VOD film review: The Midwife
Matthew Turner | On 08, Jul 2017
Director: Martin Provost
Cast: Catherine Deneuve, Catherine Frot, Olivier Gourmet
Watch The Midwife online in the UK: Curzon Home Cinema / Apple TV (iTunes) / TalkTalk TV / Google Play
Written and directed by French filmmaker Martin Provost (Seraphine, Violette), this engaging drama stars 10-time Cesar nominee Catherine Frot as hospital midwife Claire Breton, whose life is suddenly upturned by the arrival of Beatrice (Deneuve), her father’s former mistress, who she hasn’t seen for over 40 years. Beatrice’s appetite for life has not diminished in the intervening years – she still smokes like a chimney and consumes red wine and steak like they’re going out of fashion – and Claire is both baffled and frustrated by her unexpected reappearance, until Beatrice reveals that she’s dying of cancer and Claire realises that she has no one else in her life.
Couched purely in terms of its plot, this is eminently predictable, overly familiar stuff, essentially a story about Frot’s buttoned-down character learning to loosen up and re-engage with the possibilities of life (here represented by a relationship with Olivier Gourmet’s smitten fellow allotment-tender), through her reluctant friendship with Deneuve’s still-got-it force of nature. Their relationship is complicated still further by the fact that Beatrice is seemingly oblivious to the hurt she caused when she abandoned Claire’s father, all those years ago, something Claire isn’t yet ready to forgive.

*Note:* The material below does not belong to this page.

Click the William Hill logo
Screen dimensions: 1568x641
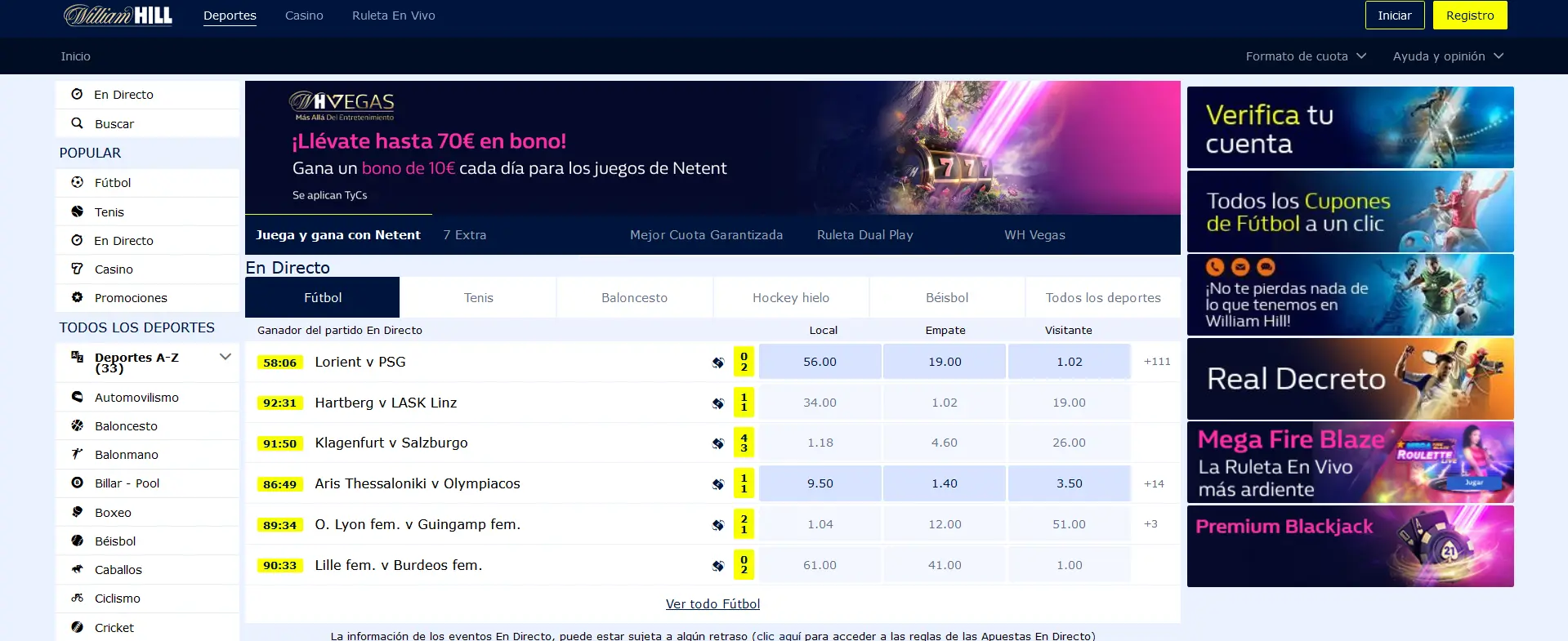[x=118, y=16]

However, Deneuve’s gloriously brassy performance elevates the material into something much more compelling, in part because we can’t quite believe what we’re seeing, since she’s cast so strikingly against type (she’s usually altogether haughtier and in control at all times). In particular, Deneuve is alive to the different layers to Beatrice, revealing a touching vulnerability beneath her blousy bravado. Frot has a less showier role, but she takes care to invest Claire with similar hidden depths, whether it’s clamping down her anger at Beatrice’s initial reappearance, or gradually allowing herself to succumb to Gourmet’s devoted attentions.

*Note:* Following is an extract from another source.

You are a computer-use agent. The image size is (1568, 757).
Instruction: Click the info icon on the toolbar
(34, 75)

Provost’s script finds both humour and heartbreak in the central relationship and Deneuve’s dialogue is often extremely amusing. In addition, Provost crafts two terrific, stand-out scenes (one for each of his actresses): the first when Claire realises that the woman she’s just helped give birth was herself a baby Claire delivered 28 years previously; and the second – a beautifully staged sequence involving some projected slides – when Beatrice encounters Claire’s handsome, grown-up son (Quentin Dolmaire) and is flustered by his resemblance to her former lover.
Admittedly, there’s not a moment or an emotional beat in The Midwife that you won’t see coming, but this is a splendid showcase for two of les grandes dames of French cinema and it’s worth seeing on that basis alone.